- [PROBLEMS AND TASKS]:
1. Quote the stretch of the pickup assistance agreement from "6. Survival. –" through "of its terms.".
2. In the pickup assistance agreement, who is solely responsible for the safety and security of personal property while the Company provides the Pickup Assistance?
3. Continue the pickup assistance agreement from the end of its severability clause.

- [SOURCE DOCUMENT]:


  4. Personal Property Disclaimer. Buyer is solely responsible for the safety and security of all its personal property while Company provides the Pickup Assistance. Company, its officers, directors, managers, employees, and agents are not liable for, and expressly disclaim any liability related to, theft, loss, damage, or destruction of any personal property, including, but not limited to, vehicles, tools, equipment, electronics, and other valuables, whether locked or unlocked, attended or unattended, that may occur while Company provides the Pickup Assistance or otherwise during the period in which Buyer retrieves a purchased item from the Company. The Company strongly encourages all customers, including Buyer, to take appropriate precautions to safeguard their personal property at all times.

  5. Indemnification. Buyer agrees to defend, indemnify, and hold harmless Releasees from and against any and all claims, demands, damages, losses, costs or expenses of any kind (including attorneys’ fees) arising out of or related to the Company’s provision of the Pickup Assistance or the retrieval, handling, or transportation of any item.

  6. Survival. – The provisions, conditions, and obligations of this Agreement, including but not limited to the indemnification obligations, release of liability, and any related terms, shall survive the completion of the retrieval, handling, or transportation of the item and any termination or expiration of this Agreement. These provisions shall remain in full force and effect and continue to be binding upon the Parties regardless of the termination of this Agreement or fulfillment of its terms.

  7. Severability. – Should any provision of this Agreement be declared or be determined by any court to be illegal or invalid, the validity of the remaining parts, terms, or provisions shall not be affected thereby and said illegal or invalid part, term, or provision shall be deemed not to be a part of this Agreement.

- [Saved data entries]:
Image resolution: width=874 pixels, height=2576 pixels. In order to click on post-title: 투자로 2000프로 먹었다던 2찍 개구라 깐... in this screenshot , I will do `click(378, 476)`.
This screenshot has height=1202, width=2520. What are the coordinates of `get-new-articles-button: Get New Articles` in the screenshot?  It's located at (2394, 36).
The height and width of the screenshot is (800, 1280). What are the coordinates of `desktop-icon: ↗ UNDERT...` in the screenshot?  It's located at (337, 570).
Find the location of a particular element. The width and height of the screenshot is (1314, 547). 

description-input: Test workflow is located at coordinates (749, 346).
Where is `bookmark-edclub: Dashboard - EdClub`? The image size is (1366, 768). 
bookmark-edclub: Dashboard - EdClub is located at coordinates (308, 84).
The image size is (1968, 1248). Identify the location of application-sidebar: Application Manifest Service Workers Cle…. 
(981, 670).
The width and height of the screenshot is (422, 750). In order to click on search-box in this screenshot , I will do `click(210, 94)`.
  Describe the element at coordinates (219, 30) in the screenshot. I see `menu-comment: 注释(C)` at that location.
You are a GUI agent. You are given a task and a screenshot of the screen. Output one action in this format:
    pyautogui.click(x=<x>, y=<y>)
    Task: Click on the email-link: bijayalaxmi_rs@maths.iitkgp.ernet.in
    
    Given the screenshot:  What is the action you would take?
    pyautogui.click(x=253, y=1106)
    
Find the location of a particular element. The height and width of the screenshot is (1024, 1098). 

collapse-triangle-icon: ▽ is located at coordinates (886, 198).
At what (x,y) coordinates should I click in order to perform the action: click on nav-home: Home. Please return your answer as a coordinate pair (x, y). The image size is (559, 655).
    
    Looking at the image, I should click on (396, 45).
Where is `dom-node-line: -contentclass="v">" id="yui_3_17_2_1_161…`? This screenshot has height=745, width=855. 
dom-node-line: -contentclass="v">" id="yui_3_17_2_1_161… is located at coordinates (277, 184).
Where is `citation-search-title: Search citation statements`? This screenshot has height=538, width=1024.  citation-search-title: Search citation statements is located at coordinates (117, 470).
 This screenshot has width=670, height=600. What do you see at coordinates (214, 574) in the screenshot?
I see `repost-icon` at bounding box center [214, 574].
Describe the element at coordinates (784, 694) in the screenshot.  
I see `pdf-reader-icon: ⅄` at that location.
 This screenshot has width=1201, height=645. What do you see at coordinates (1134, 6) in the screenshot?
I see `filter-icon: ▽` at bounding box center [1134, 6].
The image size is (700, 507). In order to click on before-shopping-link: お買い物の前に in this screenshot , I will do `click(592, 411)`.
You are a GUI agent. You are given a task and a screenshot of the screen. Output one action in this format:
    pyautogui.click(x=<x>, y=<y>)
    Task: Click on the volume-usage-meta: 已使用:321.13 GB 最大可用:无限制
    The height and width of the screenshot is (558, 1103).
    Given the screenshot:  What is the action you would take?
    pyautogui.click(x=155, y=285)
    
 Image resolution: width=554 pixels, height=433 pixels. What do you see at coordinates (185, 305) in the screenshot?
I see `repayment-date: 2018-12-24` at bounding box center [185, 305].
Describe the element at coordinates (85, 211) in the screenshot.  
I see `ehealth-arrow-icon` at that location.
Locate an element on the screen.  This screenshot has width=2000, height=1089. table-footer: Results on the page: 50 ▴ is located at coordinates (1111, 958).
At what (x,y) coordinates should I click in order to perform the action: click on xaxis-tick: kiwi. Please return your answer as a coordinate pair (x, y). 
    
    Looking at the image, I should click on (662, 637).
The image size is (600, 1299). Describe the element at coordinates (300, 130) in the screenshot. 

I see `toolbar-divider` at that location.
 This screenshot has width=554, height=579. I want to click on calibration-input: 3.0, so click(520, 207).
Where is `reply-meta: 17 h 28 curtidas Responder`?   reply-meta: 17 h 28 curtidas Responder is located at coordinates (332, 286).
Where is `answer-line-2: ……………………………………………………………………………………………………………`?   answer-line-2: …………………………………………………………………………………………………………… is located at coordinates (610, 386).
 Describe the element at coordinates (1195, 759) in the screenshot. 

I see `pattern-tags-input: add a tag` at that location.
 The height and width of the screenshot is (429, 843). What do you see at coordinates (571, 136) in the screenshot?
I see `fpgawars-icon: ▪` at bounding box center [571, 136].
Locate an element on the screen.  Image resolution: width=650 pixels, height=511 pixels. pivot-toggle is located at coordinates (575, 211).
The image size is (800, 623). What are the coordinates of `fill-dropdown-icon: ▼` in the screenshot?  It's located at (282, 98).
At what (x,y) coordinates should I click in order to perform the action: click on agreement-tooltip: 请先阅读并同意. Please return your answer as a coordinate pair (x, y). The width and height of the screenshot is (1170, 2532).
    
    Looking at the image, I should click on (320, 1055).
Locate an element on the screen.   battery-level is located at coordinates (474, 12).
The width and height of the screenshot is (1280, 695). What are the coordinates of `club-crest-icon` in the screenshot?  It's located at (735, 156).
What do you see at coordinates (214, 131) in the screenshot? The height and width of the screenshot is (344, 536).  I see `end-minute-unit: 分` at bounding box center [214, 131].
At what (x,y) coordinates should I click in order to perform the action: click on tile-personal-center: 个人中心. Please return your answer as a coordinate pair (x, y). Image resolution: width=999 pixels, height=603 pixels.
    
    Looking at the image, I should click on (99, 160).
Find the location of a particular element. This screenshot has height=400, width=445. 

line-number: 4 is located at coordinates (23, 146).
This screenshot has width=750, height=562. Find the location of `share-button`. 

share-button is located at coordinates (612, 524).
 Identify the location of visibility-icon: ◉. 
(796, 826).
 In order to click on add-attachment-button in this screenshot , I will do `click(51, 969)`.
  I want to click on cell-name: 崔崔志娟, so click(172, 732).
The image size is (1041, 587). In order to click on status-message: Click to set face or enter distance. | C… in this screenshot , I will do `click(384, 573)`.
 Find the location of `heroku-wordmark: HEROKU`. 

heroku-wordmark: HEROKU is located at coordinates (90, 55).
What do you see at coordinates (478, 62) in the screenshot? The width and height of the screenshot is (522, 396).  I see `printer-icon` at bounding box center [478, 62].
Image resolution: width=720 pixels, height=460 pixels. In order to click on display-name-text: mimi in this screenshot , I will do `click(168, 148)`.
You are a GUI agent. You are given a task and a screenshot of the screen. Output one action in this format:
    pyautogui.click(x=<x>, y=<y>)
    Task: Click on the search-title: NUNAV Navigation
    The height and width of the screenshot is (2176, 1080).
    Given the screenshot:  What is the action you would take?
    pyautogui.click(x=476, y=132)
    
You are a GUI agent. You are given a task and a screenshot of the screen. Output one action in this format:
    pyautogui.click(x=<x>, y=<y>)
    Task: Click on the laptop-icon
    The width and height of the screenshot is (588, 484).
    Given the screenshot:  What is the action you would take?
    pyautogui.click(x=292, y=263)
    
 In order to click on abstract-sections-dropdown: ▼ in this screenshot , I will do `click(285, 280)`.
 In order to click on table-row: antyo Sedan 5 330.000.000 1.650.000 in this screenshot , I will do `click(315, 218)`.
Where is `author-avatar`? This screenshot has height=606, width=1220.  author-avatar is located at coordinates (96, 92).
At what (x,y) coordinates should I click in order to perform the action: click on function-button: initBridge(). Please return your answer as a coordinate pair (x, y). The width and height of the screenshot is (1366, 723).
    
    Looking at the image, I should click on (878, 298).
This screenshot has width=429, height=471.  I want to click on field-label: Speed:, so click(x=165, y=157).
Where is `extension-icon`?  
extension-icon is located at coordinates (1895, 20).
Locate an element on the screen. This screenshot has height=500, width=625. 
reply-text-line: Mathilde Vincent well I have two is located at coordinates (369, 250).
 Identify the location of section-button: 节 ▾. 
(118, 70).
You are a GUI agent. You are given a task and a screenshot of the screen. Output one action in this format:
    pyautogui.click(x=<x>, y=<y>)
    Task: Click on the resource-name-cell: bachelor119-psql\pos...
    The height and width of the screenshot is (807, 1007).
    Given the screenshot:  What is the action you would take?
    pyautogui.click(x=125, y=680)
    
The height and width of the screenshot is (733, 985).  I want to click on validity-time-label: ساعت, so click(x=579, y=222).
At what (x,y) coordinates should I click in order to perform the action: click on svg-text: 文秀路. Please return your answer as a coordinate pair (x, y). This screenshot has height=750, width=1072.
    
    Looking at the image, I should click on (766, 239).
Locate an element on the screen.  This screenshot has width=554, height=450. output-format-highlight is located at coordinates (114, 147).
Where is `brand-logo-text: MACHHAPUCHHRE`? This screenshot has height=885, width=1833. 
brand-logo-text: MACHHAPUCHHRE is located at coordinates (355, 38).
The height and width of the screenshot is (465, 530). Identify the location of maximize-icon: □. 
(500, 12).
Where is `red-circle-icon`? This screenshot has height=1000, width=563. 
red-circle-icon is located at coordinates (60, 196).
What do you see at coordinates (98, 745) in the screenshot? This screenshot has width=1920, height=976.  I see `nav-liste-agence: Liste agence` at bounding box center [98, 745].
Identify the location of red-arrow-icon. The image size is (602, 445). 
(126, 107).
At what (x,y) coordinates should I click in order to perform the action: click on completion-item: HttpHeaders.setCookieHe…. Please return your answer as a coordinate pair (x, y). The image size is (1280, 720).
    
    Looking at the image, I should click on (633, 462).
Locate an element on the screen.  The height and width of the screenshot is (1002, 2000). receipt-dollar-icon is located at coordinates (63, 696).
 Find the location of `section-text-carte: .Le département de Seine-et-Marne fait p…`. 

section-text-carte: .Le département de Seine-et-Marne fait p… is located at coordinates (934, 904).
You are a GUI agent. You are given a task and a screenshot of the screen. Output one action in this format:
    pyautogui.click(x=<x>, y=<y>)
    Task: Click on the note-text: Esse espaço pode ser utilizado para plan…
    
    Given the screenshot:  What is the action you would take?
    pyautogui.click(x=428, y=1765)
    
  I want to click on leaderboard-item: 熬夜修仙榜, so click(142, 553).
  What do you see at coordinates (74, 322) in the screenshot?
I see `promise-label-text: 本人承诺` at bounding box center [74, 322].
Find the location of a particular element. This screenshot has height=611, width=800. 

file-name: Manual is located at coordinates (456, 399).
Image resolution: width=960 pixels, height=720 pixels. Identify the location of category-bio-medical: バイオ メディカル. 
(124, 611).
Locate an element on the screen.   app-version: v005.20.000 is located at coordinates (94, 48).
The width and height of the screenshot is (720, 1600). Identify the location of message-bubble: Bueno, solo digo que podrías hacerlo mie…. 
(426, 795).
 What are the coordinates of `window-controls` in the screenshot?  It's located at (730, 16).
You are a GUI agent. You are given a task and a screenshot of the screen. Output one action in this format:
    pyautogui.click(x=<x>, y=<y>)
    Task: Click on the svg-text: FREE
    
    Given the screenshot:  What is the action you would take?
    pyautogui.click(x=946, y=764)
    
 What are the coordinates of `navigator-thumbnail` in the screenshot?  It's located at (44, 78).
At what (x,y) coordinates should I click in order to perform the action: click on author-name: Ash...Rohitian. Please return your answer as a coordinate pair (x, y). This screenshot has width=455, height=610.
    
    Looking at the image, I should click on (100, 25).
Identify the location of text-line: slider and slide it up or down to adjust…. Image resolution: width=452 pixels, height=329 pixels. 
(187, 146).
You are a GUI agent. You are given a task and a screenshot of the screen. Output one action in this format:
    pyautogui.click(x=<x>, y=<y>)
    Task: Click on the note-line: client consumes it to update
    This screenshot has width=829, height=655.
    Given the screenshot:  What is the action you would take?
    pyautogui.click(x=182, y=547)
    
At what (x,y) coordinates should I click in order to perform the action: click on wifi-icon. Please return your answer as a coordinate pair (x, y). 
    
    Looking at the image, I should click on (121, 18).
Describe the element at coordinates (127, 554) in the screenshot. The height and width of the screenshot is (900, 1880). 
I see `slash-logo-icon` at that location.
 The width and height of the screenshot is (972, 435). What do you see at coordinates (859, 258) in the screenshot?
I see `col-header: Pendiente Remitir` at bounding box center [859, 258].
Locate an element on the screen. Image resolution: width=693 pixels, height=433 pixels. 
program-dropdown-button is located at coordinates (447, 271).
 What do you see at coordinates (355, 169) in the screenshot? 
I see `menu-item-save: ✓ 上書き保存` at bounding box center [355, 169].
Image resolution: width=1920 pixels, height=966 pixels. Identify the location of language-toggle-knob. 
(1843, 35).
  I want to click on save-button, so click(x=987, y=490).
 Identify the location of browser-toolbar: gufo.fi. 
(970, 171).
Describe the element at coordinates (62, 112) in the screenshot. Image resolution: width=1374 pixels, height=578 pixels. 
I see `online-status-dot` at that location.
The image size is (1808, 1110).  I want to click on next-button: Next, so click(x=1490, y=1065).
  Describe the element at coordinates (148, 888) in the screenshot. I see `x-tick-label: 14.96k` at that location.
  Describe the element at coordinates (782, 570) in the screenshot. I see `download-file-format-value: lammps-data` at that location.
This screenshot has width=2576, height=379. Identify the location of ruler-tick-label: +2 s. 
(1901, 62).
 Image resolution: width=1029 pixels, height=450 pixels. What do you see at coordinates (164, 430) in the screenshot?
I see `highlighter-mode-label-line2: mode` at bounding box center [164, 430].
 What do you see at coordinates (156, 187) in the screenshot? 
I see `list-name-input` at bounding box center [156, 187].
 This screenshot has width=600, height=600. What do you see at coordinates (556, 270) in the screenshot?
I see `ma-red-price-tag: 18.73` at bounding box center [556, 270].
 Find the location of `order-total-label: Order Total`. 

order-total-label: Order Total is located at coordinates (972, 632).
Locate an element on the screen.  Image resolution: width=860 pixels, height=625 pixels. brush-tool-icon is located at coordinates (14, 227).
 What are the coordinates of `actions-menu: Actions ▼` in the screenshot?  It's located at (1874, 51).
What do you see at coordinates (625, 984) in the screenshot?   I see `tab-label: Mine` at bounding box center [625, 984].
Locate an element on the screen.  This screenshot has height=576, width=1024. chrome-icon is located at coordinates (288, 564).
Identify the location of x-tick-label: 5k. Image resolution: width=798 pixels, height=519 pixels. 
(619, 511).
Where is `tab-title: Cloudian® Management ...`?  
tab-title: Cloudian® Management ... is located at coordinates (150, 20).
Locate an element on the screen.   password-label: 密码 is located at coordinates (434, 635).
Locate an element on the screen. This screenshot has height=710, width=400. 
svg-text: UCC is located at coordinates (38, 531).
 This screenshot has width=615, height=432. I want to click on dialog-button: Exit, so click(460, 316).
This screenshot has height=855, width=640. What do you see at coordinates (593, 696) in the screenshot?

- [ANSWERS TO THE PROBLEMS]:
1.
6. Survival. – The provisions, conditions, and obligations of this Agreement, including but not limited to the indemnification obligations, release of liability, and any related terms, shall survive the completion of the retrieval, handling, or transportation of the item and any termination or expiration of this Agreement. These provisions shall remain in full force and effect and continue to be binding upon the Parties regardless of the termination of this Agreement or fulfillment of its terms.

2. The Buyer.

3.
  8. Governing Law; Venue of Jurisdiction. . This Agreement shall be governed by and construed in accordance with the laws of Ohio, without regard to its conflict of law principles. The Parties acknowledge and agree that any disputes or disagreements arising out of or related in any way to this Agreement and/or the shipping and transportation of the Item to Buyer’s Address shall be maintained in the Court of Common Pleas, Hamilton County, Ohio as the exclusive jurisdiction, and no Party shall contest service, personal jurisdiction or venue before the Court in regard to the enforcement of any matter related to this Agreement.

  9. Voluntary and Knowledgeable Execution. The Parties represent and warrant that they have sought the advice of and have been represented by counsel of choice, and relied upon their own judgment, beliefs, and knowledge of the nature, extent, and duration of the matters set forth herein, and that they have not been influenced to any extent whatsoever in entering into this Agreement by any representations or statements not contained herein made by or on behalf of any other. Accordingly, it is agreed that all agreements, understandings, and representations by the Parties are embodied in this document and that no promise or other inducement has been made except as explicitly set forth herein. This Agreement may not be changed, modified, or discharged orally, but may only be changed, modified, or discharged by an instrument in writing signed by both Parties.

  10. Acceptance and Authorization. By signing this Agreement, the Parties acknowledge, represent and warrant that each (i) has read, understands, and voluntarily agrees to enter into and be bound all the terms and conditions of the Agreement; and (ii) is duly authorized to sign it.